Work task | Which of the lines in the data below contain the string "Chapitre"? Copy each of them.
[[ Records shown, beginning ]]
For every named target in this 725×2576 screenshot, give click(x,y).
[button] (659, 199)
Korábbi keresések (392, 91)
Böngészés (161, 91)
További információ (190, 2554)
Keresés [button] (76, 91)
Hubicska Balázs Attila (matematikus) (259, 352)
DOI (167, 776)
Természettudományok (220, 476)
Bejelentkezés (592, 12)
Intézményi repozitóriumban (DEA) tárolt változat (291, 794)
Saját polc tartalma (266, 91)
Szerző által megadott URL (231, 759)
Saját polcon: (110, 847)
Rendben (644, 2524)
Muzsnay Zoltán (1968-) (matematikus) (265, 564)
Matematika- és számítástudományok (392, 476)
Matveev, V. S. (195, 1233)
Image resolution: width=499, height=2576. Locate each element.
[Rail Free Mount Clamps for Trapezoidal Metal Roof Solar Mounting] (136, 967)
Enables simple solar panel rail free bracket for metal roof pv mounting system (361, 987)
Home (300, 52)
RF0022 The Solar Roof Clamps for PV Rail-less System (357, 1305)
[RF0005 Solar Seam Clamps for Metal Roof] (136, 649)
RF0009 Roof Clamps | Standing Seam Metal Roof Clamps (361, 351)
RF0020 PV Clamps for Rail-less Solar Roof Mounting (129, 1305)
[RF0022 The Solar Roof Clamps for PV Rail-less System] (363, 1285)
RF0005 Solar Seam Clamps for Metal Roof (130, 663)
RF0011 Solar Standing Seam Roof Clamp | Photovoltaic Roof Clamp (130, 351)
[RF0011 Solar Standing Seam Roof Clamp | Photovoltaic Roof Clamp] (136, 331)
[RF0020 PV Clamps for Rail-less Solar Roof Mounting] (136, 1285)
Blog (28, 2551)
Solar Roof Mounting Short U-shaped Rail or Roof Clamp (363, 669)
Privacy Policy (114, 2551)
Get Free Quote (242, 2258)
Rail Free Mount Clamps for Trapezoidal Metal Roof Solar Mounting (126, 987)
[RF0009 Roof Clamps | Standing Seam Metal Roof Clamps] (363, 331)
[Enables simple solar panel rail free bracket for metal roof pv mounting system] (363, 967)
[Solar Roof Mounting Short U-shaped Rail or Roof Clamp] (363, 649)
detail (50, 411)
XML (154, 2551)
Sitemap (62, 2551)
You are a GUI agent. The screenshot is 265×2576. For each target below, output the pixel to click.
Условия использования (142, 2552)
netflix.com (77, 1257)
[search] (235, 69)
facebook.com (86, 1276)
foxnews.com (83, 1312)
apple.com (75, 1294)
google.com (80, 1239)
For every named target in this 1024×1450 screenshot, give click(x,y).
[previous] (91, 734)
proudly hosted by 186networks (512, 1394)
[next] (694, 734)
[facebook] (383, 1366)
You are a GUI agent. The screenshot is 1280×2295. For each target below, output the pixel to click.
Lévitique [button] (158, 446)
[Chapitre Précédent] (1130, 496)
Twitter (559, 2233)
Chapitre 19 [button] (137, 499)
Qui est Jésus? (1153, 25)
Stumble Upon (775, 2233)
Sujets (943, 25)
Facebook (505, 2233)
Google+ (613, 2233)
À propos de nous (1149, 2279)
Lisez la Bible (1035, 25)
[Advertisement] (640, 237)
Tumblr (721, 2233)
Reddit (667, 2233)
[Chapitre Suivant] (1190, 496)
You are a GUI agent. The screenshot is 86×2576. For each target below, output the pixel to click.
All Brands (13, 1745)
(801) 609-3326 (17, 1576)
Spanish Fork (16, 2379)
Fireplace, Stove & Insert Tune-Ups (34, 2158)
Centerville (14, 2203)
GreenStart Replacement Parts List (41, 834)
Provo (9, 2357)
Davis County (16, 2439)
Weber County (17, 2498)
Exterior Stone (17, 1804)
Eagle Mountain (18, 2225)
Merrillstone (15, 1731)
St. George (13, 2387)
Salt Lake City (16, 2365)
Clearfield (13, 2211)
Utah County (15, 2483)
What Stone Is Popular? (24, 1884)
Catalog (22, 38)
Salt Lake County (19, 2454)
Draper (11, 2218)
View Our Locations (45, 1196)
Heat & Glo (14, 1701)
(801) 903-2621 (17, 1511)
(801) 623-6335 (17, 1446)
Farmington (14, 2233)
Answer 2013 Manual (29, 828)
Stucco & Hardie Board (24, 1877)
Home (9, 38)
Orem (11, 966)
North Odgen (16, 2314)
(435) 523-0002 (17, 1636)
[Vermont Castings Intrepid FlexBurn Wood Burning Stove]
[[ Records shown, end ]]
Exercise result |
[Chapitre Précédent] (1130, 496)
Chapitre 19 [button] (137, 499)
[Chapitre Suivant] (1190, 496)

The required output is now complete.